JAKARTA, KOMPAS.com - Pemerintah RI terus berupaya merealisasikan program percepatan kendaraan bermotor listrik berbasis baterai (KBLBB) nasional guna meningkatkan daya saing dan ketahanan energi nasional.
Berbagai regulasi dan target pun telah dirancang, bersama dengan penetapan peta jalan alias road map sebagai pemandunya. Namun, melihat kondisi terkini, Indonesia mutlak butuh masa transisi dari teknologi konvensional menuju kendaraan listrik berbasis baterai alias Battery Electric Vehicle (BEV).
Artinya, cukup sulit untuk langsung melakukan perpindahan dari mobil konvensional atau teknologi internal combustion engine jadi mobil listrik murni (electrified vehicle).

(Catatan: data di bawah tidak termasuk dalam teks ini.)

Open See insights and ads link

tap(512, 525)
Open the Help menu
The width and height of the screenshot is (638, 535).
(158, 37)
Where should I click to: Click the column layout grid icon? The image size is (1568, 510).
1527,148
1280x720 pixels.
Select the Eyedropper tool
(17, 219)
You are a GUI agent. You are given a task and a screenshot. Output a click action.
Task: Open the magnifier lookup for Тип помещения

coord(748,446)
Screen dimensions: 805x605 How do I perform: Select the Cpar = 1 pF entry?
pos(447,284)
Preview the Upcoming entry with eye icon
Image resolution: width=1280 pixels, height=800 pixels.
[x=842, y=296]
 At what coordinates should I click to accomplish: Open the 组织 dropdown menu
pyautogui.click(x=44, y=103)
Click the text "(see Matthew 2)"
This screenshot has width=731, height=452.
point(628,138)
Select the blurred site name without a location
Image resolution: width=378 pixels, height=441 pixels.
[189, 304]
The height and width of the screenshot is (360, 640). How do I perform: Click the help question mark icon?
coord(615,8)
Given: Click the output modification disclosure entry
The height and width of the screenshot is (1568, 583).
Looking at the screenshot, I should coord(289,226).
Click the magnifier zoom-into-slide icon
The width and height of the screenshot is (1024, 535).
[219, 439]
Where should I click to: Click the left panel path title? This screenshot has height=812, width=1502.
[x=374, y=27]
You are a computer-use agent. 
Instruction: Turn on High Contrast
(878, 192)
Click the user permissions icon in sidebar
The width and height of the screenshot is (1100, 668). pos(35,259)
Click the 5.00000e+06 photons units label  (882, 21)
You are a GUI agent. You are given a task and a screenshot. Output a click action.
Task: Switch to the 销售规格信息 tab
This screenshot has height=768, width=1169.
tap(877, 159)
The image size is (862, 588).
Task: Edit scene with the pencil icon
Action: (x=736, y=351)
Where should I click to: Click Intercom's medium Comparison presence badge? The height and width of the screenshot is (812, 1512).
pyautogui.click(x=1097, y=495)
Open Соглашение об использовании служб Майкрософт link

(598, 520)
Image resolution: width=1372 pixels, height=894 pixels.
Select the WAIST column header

"Banyak hal yang harus disiapkan agar hasil dari program dimaksud bisa maksimal seperti kerja sama dengan berbagai pihak, termasuk pemasaran di dalam dan luar negeri," kata Komisaris Utama Mind ID Agus Tjahajana dalam diskusi virtual, Sabtu (22/5/2021).
"Tidak lupa ekosistem dari hulu sampai hilir harus dibentuk, seperti prihal uji kelayakan, pembuatan baterai, penggunaan bahan baku, infrastruktur, recycle baterai, dan sebagainya," tambah dia.
Selain itu, perpindahan sepenuhnya dari mobil konvensional ke mobil listrik juga berpotensi memukul industri otomotif dalam negeri. Khususnya, bagi mereka yang sudah berinvestasi sangat besar hingga triliunan rupiah.
Sebab, para pelaku industri itu tidak hanya harus melakukan studi dan penyesuaian pabrik kembali, tetapi juga akan memutus sebagian banyak kerja sama terhadap pemasok lokal.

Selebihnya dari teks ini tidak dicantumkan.